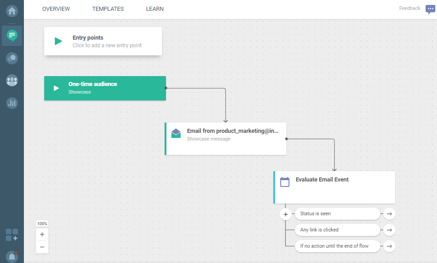
Task: Open the LEARN tab
Action: (155, 9)
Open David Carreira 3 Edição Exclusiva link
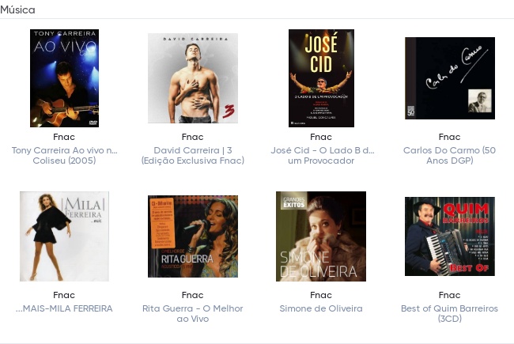The height and width of the screenshot is (344, 514). [193, 156]
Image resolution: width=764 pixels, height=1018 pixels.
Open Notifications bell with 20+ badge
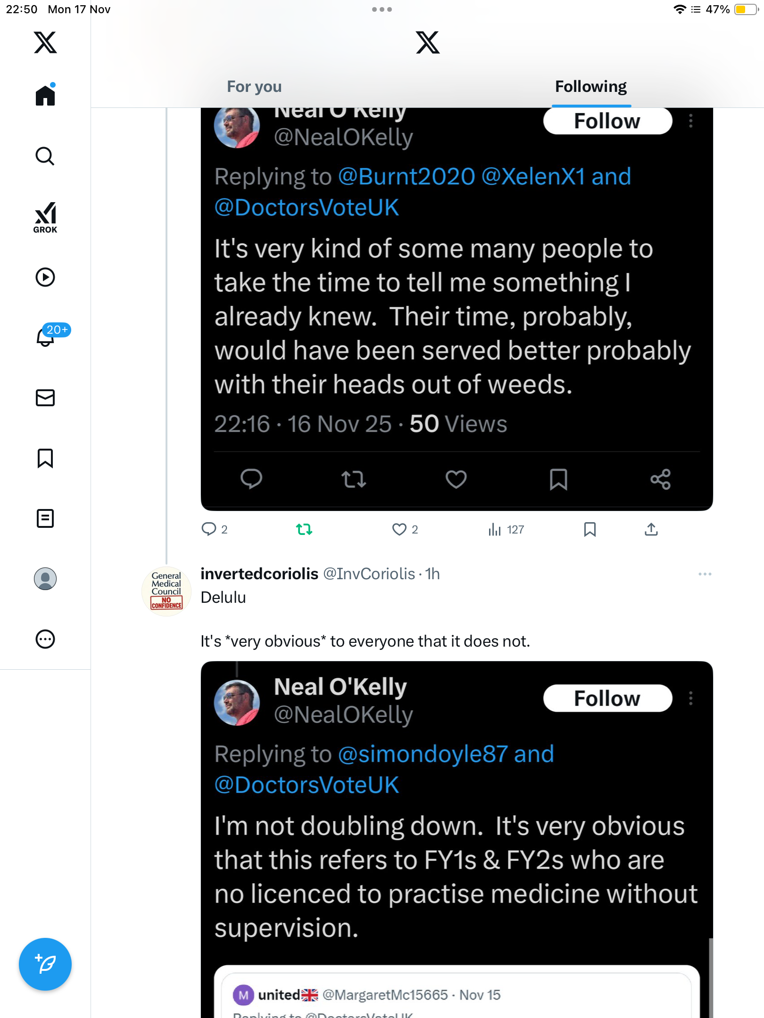[x=46, y=337]
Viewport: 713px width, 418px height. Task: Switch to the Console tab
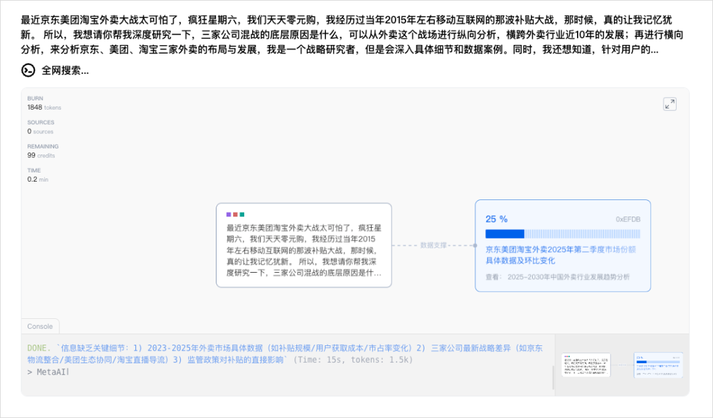tap(40, 326)
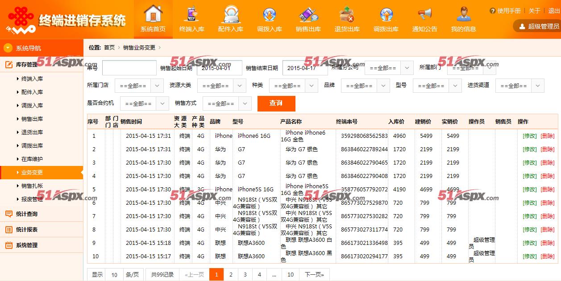Click 修改 for the first row
This screenshot has width=561, height=281.
coord(530,136)
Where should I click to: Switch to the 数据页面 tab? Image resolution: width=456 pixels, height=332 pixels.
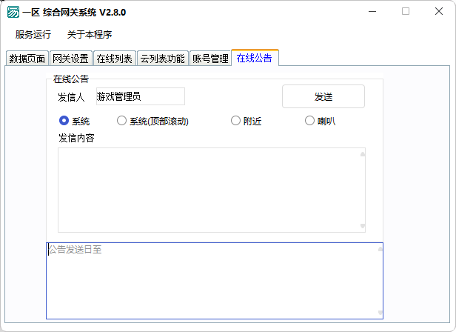click(27, 59)
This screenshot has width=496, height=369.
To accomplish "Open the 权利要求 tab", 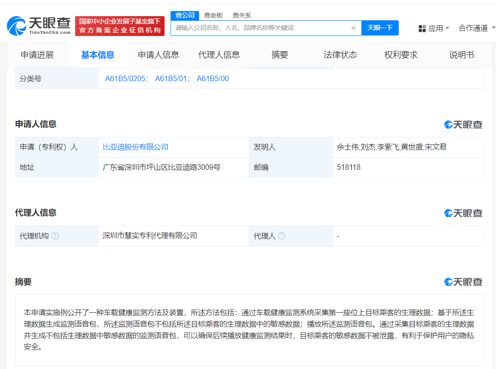I will click(x=401, y=54).
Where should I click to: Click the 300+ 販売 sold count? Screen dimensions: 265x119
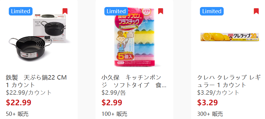pos(210,114)
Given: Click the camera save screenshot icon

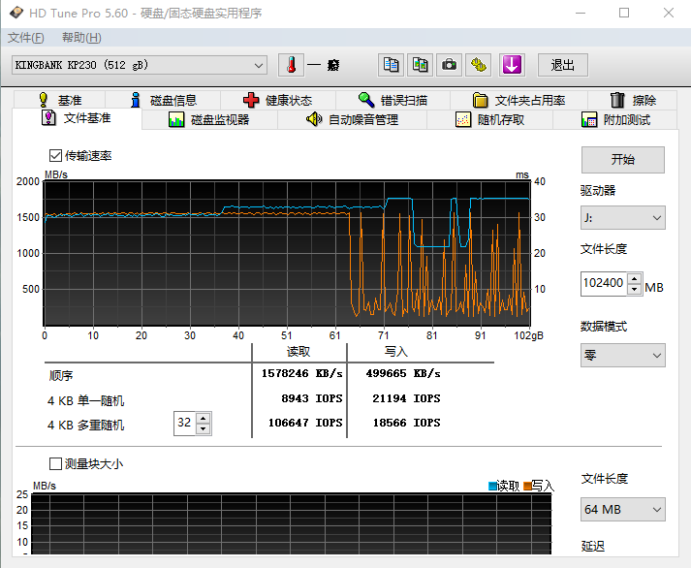Looking at the screenshot, I should point(450,65).
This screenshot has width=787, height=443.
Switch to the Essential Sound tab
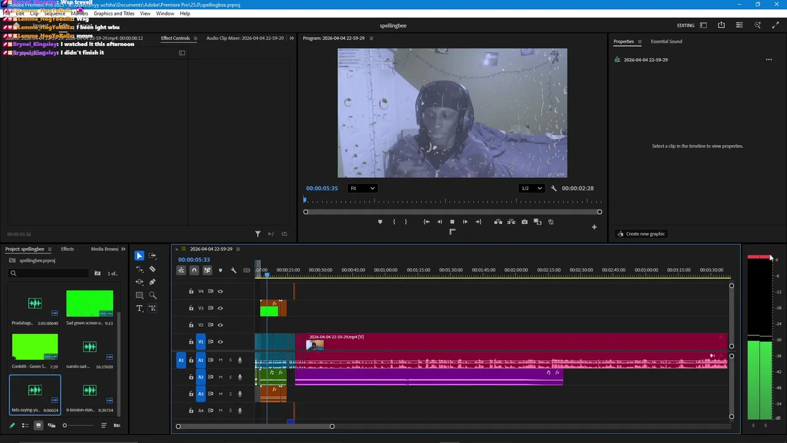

......

- [What this task involves] Reproduce, exactly and with no pictures, the lines from the line containing "Where should I click to: Click" through the closing line of the data above, keeping both ends.

- [Answer section]
Where should I click to: Click the 300+ 販売 sold count? Screen dimensions: 265x119
pos(210,114)
Given: Click the camera save screenshot icon

Looking at the screenshot, I should point(450,65).
This screenshot has width=787, height=443.
Switch to the Essential Sound tab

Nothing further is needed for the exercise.